Some people are tone-deaf, some are colour-blind, some can’t recognise faces. Are most people God-blind?

Sure…to the same extent that most people are elf-blind.

Of course, when we are talking about God here, we don’t mean a person - an old man with a white beard sitting on cloud and interfering in people’s lives, or something like that - in which case you would be right.

We are talking about the kind of experience Maastricht described in this thread, which is something entirely different.

It seems to be experienced by a few people in all cultures, religions, and times, mostly spontaneously without drugs.

As a great poet described it:

— And I have felt
A presence that disturbs me with the joy
Of elevated thoughts; a sense sublime
Of something far more deeply interfused,
Whose dwelling is the light of setting suns,
And the round ocean and the living air,
And the blue sky, and in the mind of man:
A motion and a spirit, that impels
All thinking things, all objects of all thought,
And rolls through all things.
*  — William Wordsworth*

And yet another put it thusly,

“'Scuse Me While I Kiss The Sky”

I thank all who asked questions, both critical and otherwise, and will be back to answer as soon as I can.

Well, you say the risks are ‘low’ but you also say you ‘chickened out’ a few times in the past.
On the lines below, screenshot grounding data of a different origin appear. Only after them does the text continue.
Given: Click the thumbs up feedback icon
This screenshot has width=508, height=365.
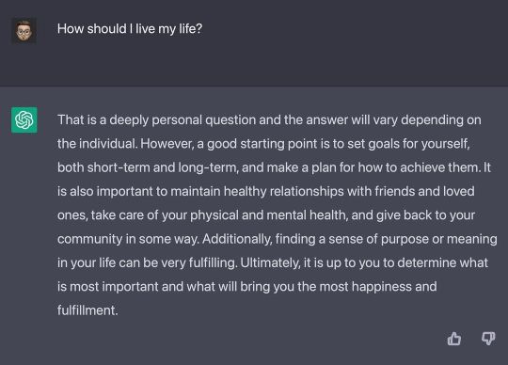Looking at the screenshot, I should 454,339.
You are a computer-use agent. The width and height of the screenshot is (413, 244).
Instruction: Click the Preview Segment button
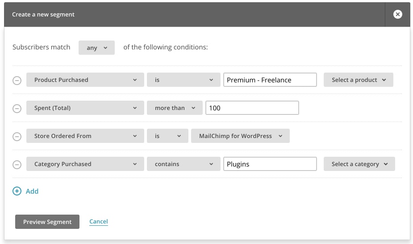click(47, 222)
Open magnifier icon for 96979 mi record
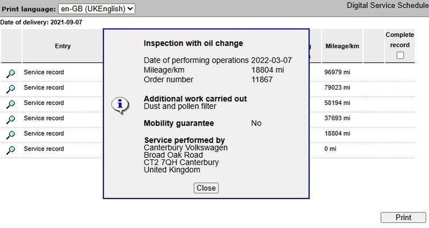Screen dimensions: 429x228 coord(11,73)
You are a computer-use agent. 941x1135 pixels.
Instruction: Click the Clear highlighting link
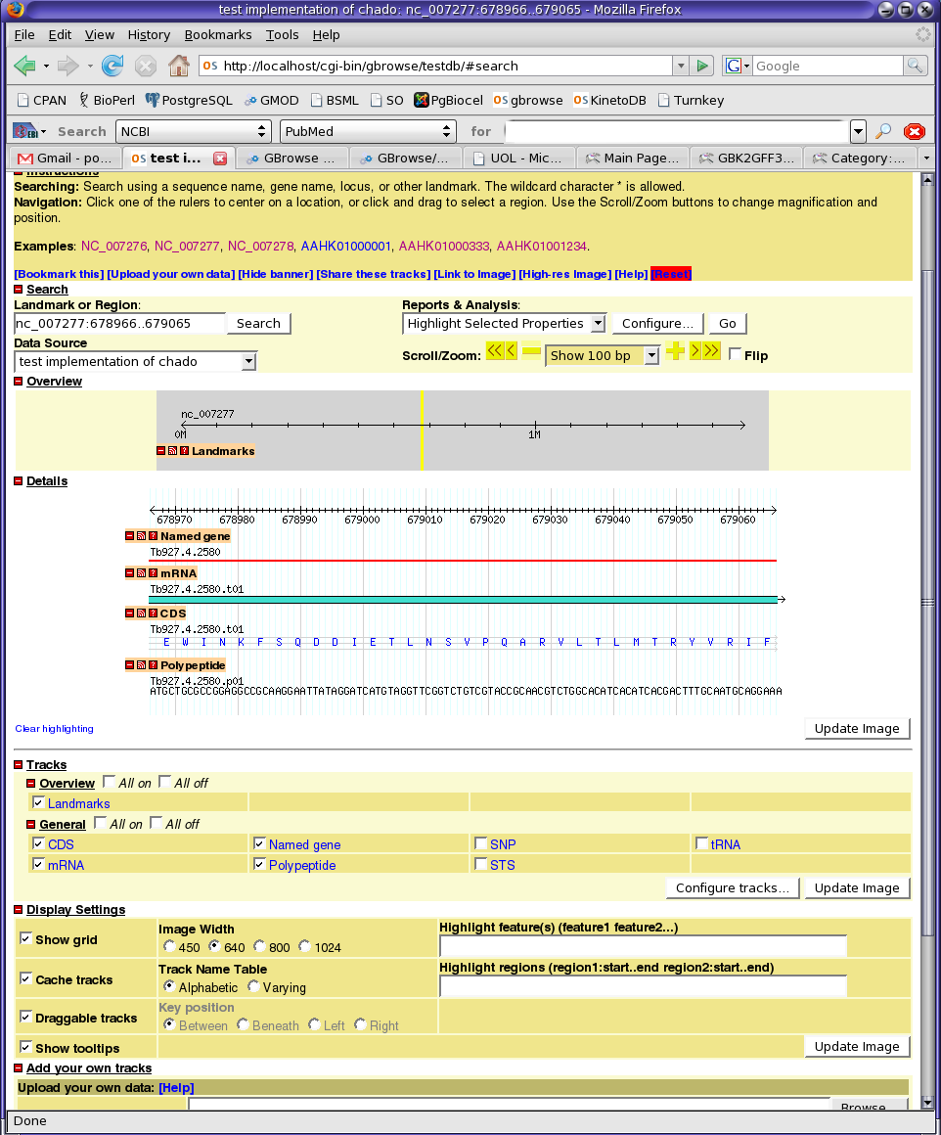pyautogui.click(x=55, y=729)
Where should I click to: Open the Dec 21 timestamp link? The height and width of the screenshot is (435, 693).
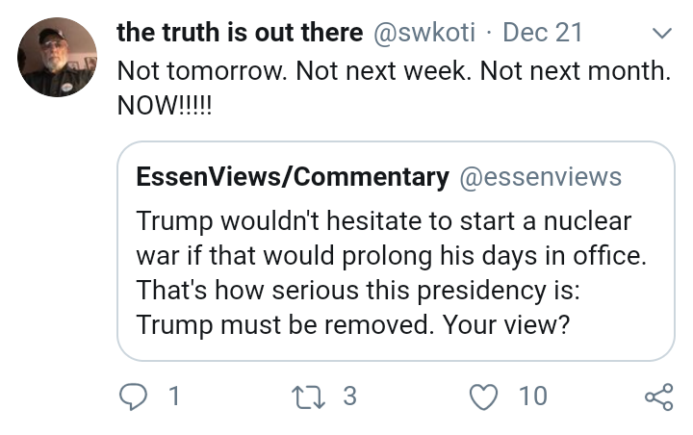tap(542, 33)
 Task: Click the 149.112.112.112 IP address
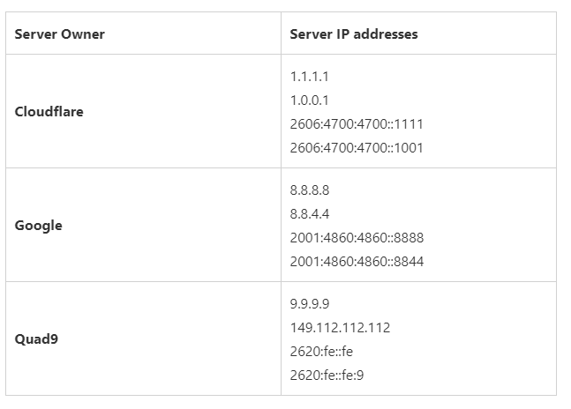click(x=340, y=328)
What’s to be afraid of if the experience you describe is so rich and rewarding while the risks are low?

As to why I’m incurious about taking strong psychotropic substances that would alter my grasp of reality; well, because, as disappointing as reality is (more often than not), I prefer it to non-reality. Interesting that you would frame it as being “NOT curious”. I suppose I rely on a more internal locus of control for my framework of understanding and experiences in life. I like to have some confidence (to the extent possible) that, “… great experiences of life, like dreams, love, God, visions, art, seeing from anothers viewpoint, richer ways of seeing…”, don’t require hallucinogenic aids that yield unpredictable (even false?) results. I suppose what I’m saying, is that there is value in appreciating these things through the work of thoughtful reflection of an un-altered brain. Color me boring, but not incurious.

And I suppose that someone clearly needs to tell you that droning on & on about something you have no experience in and have no interest in experiencing in the future, smack dab in the middle of a room full of people who ARE interested in said subject makes you a bore of the highest order.